In this example, however, note that you would need to pay commissions to enter and exit the market, which would eat into profits. Also, you may need to pay capital gains tax on the amount that you earn on the trade. Furthermore, you would need a lot of capital to put down unless you have margin for trade. The entire trade would cost $20,000 outside of the fees and taxes, so for many people, such a purchase would not be feasible.  

Now imagine the same scenario as a spread bet. You can buy shares of Company X at $200. The next step in the process is deciding on a point value. A point is the minimum amount of movement in price and asset may make. Often, one point is one cent. Imagine that you take a buy or “up bet” on Company X at a value of $10 per point. If the stock increases to $205, then you just made $5,000 ($10 per point x 500 points/cents = $5,000).  

Spread betting makes it possible to profit without as large of an upfront investment. Furthermore, you will not need to pay any commissions and might not even owe taxes, depending on your jurisdiction. In addition, you were not required to put down any money to make this gain, unlike in the stock example that required thousands of dollars upfront. Of course, brokers usually require a deposit, but it is usually about 5 percent or so of the possible payout, which is much less than you would need to purchase the stock.  

2. The Major Risk Involved with Spread Betting 

Since much spread betting occurs on leverage, it is possible to make a lot of money with relatively little capital, as in the example above. However, the potential for major returns also means that you could experience major losses. In the example above, the cost of Company X stock could have fallen to $195, in which case you would owe $5,000. And because the broker sets the spread, you do not have a choice in how much it is possible to oh. 

When the market moves against you, the fallout can be catastrophic. When you are earning money, brokers are happy to continue working on leverage because they know that the odds are you will end up experiencing a major loss eventually. However, if you are in the red, brokers will not let you continue bettering until you pay. This means you never have the chance to earn money back, so you need to be prepared to lose when you spread bet.  

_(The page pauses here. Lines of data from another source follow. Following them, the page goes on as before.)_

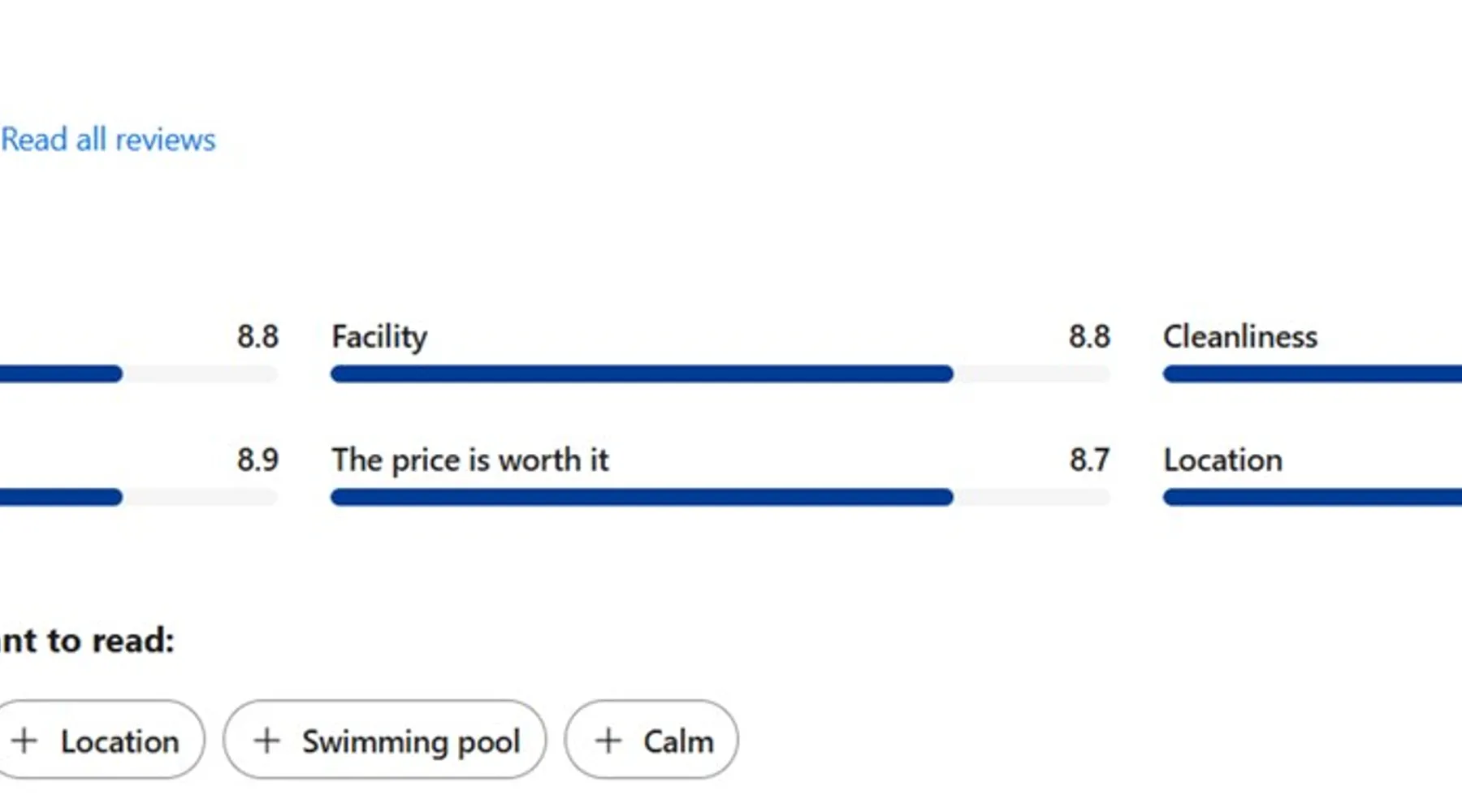The width and height of the screenshot is (1462, 812).
Task: Click the Location label beside the 8.7 score
Action: click(1222, 460)
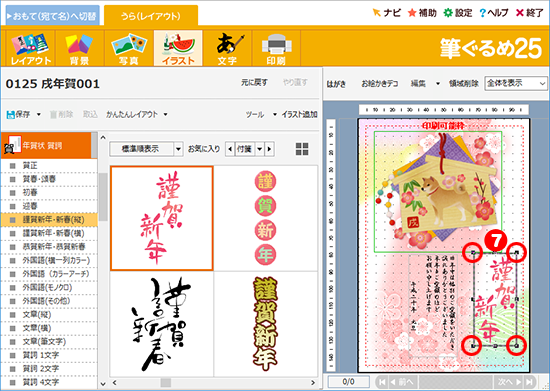550x391 pixels.
Task: Select the 文字 text tool icon
Action: 227,48
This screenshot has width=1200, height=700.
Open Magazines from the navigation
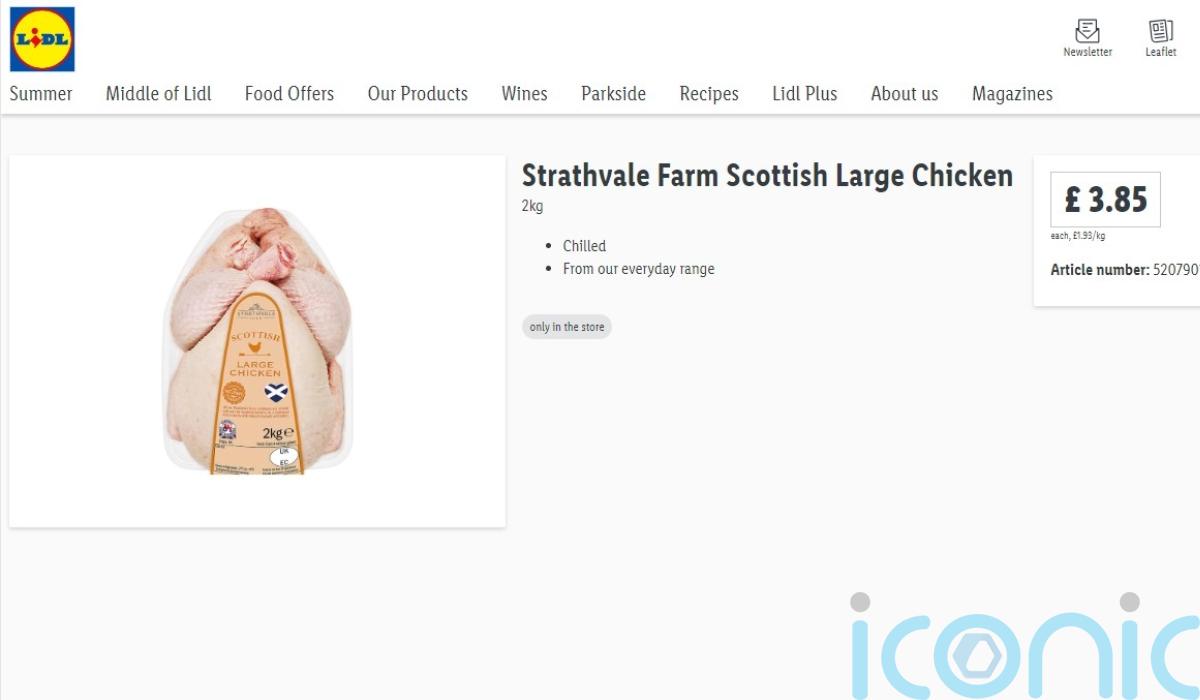tap(1012, 94)
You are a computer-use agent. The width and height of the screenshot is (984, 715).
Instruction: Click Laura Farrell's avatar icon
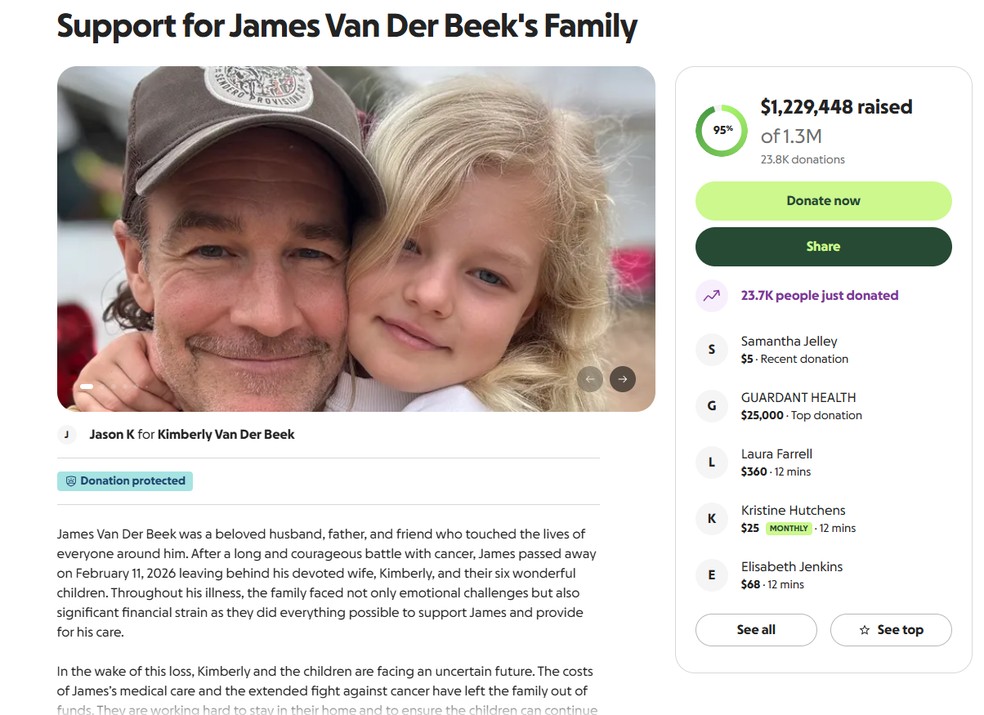(711, 462)
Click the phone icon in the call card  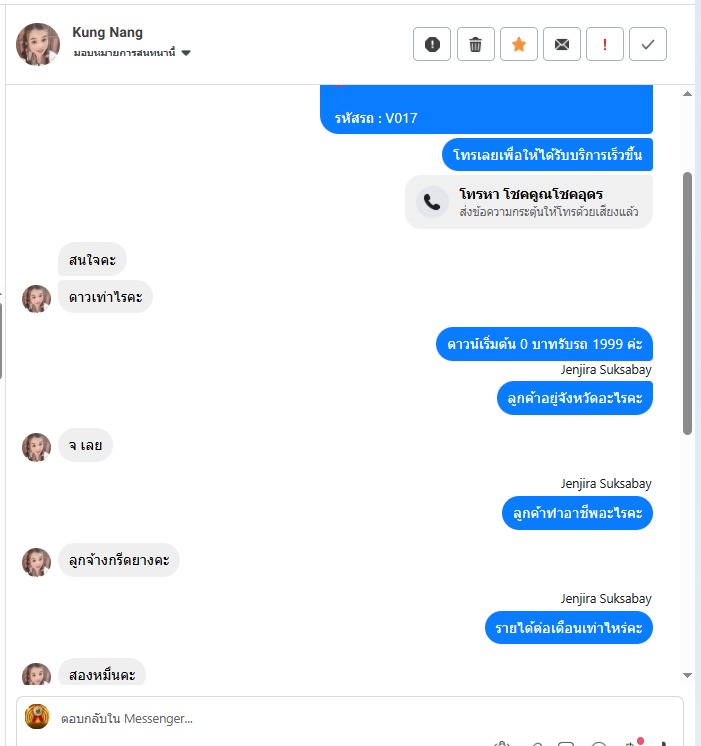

To reduce risk in spread betting, speculators can employ a couple of tools, such as a stop-loss order. This order will automatically close out a losing trade once the market passes a set price level. With a standard stop-loss order, the position gets closed at the best available price for the set stop value. Thus, it is possible that your trade can be closed out at a worse level than that of the stop trigger if the market is in a volatile state. In other words, this is not a guaranteed protection.  

You may also opt for a guaranteed stop-loss order, which guarantees the close of a position at the exact value you set regardless of market conditions. You can think of this sort of like the ability to set your own spread rather than settling for what the broker offers. However, this type of insurance is not free and will limit your earnings. Some speculators mitigate risk through arbitrage.  

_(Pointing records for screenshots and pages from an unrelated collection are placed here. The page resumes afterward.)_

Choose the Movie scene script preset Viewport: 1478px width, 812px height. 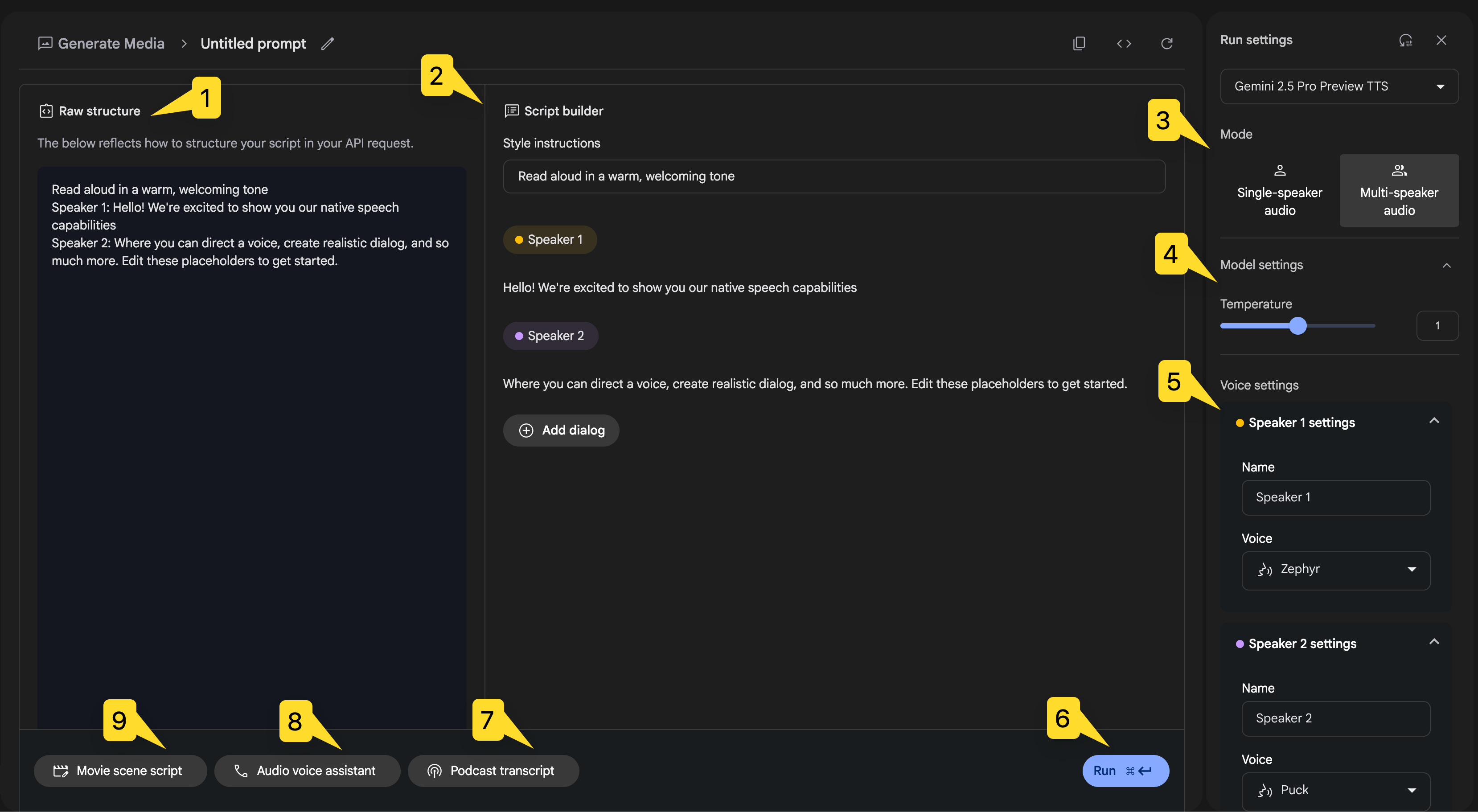point(120,771)
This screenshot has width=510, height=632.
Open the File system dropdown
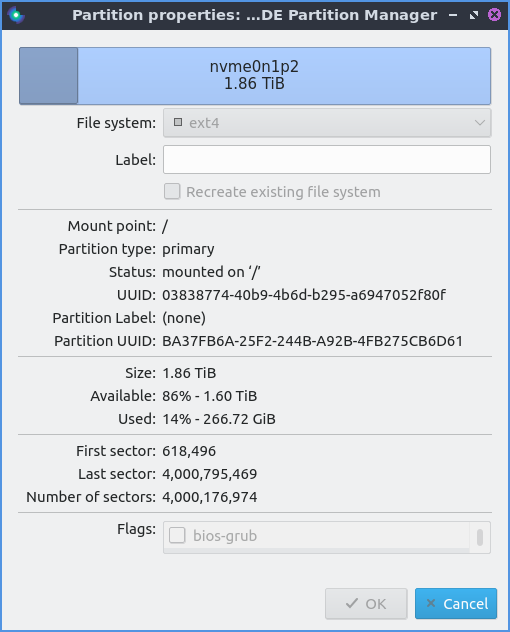coord(327,123)
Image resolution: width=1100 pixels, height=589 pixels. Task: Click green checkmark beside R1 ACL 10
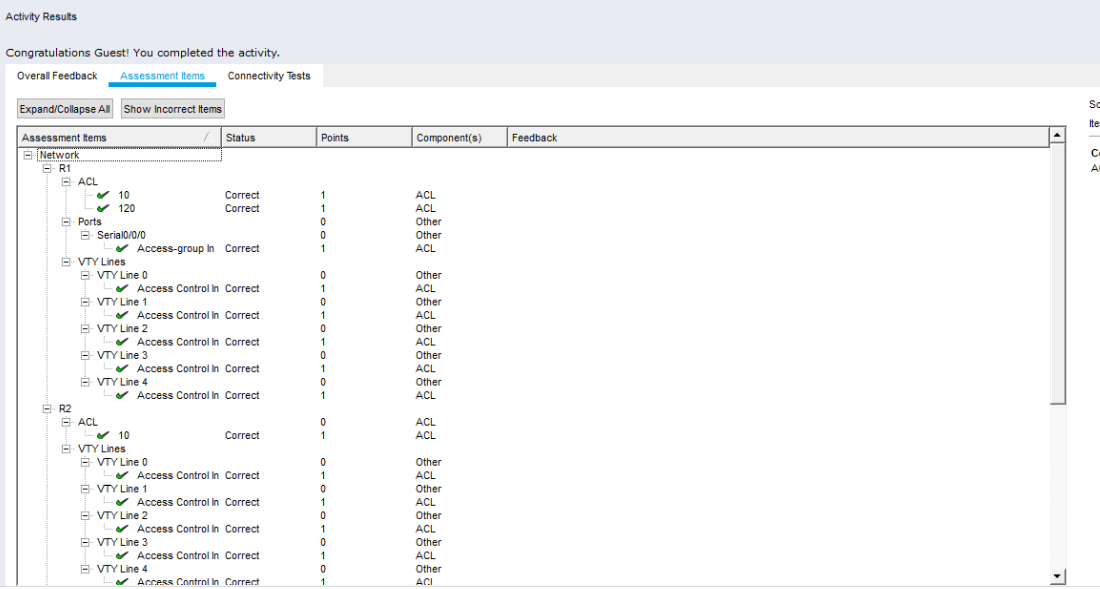pos(103,196)
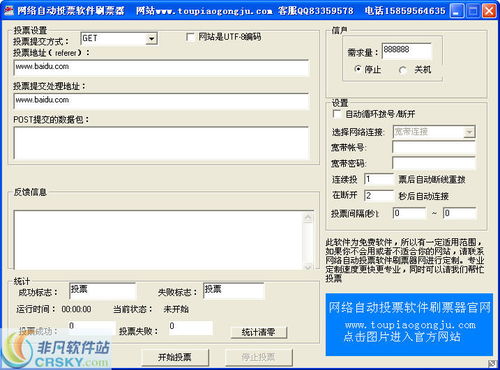Select the 关机 radio button

[x=403, y=70]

3. Arbitrage as a Strategy for Mitigating Spread Betting Risk 

Arbitrage involves betting two ways at the same time. The prices of equal financial instruments can vary in different markets or between different companies. Thus, you can buy the same asset low and sell it high simultaneously. Arbitrage takes advantage of market inefficiencies to secure risk-free returns. Opportunities for arbitrage in spread betting are limited because investors have access to so much real-time information that there are few market inefficiencies to be identified.  

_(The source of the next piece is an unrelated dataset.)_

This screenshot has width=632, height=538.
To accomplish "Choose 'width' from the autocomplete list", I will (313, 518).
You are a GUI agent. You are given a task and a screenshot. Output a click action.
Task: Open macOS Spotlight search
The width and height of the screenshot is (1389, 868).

However, it is still possible when two companies take different stances on the market while setting their own spreads. Since the top end of a spread from one company is below the bottom end of the spread of another, you can buy low and sell high. Shifts in the market do not affect profits. While people think of this as a risk-free strategy, you still need to execute the trade seamlessly to pull it off and that is after identifying the opportunity.  

Follow These 5 Tips to Control Risk When Investing in Cryptocurrency 

One of the most important issues to address in investing is risk tolerance. Among investors, risk tolerance varies according to investing timeline, ultimate goals, and overall comfort with the possibility of losing money. People with high risk tolerance accept that possibility for the chance to increase their money significantly.  

One of the investment opportunities currently available to investors with extremely high risk and chance of reward is cryptocurrency. If you decide to invest in cryptocurrency, you need to do so strategically to minimize the risk involved. However, you also need to recognize that the risk is still very high despite a strategic approach. Some tips to consider as you invest in cryptocurrency include: 

1. Understand the investment you are making.  

One of the biggest mistakes that people make when they invest in cryptocurrency is purchasing coins that they do not completely understand. Usually, this happens because people get swayed by the media and other trends to make impulse decisions. Rather than act impulsively, take the time to understand what makes a particular coin special. Doing this will help you judge whether it has a long-term future or rather will only show a short spike in value.  

All cryptocurrency companies publish white papers that situate their product among others on the market. At the very least, read through these white papers and try to understand the thinking and motivation behind the coin you are interested in. Be sure you can articulate how that particular coin operates and how the company plans to make money. If these questions are not clearly answered in the white paper, that is a red flag. 

2. Set up a cold wallet for your cryptocurrencies.  

When you purchase cryptocurrency, you need a digital wallet to store the coins. Many investors do not understand that there are two different types of digital wallets: hot and cold. The default wallet is a hot one. This type of wallet stores cryptocurrency online so that it is immediately accessible for your needs.  

Beginning investors often choose to make use of a hot wallet, but as time goes by they should start to consider a cold wallet, which stores the coins offline. The benefit of offline storage is that the coins then remain completely protected from hackers—provided that the wallet is set up correctly. You should store the majority of your cryptocurrency in a cold wallet to keep it protected. Any cryptocurrency you might use regularly can go in a hot wallet, but you should recognize that there is some risk involved in this. 

3. Prepare yourself mentally to encounter volatility.  

Cryptocurrency has received criticism for being a fad. While all the signs point to cryptocurrency remaining a major focus of investors, the industry is expected to remain volatile for the near future. Many investors react emotionally to volatility and thus take rash actions that they later regret.  

You can avoid doing this by expecting that volatility. With this expectation in place, you can take a step back and think about your strategy moving forward. In some cases, you will want to hold until the value is restored. In other cases, you should liquidate because the coin is folding. Whichever the case may be, it is important to think about it rationally rather than emotionally. 

4. Diversify your portfolio of cryptocurrency.  

Just as with every investment portfolio, diversification is key when it comes to cryptocurrency. If you invested in just a single type of coin, then you could lose big if something happens to cause that coin to fold. As you consider cryptocurrency diversification, it is important to recognize that more is involved in the strategy than just purchasing a variety of different coins. There are different fundamental categories of cryptocurrency.  

Each of these categories, such as stablecoin, comes with their own unique risks and potential for growth. Think about combining coins from these different categories to create a portfolio consistent with your overall risk tolerance and investment goals. Some coins have less growth potential but will also likely maintain their value. These coins can minimize some of the volatility of your portfolio. 

5. Change your investment strategy when necessary.  

If you have followed the cryptocurrency market, you have likely seen that even a nuanced investment strategy does not always produce the best results. This is because the cryptocurrency market is constantly changing and evolving. In other words, the strategy that works today will not necessarily work tomorrow.  

The investors who make the most money from cryptocurrency investments are those who focus less on developing the perfect strategy and more on understanding the market. Importantly, no one can understand and predict the market perfectly, so be easy on yourself if you make a mistake. Continue to follow the market and make the adjustments necessary to get yourself back on track.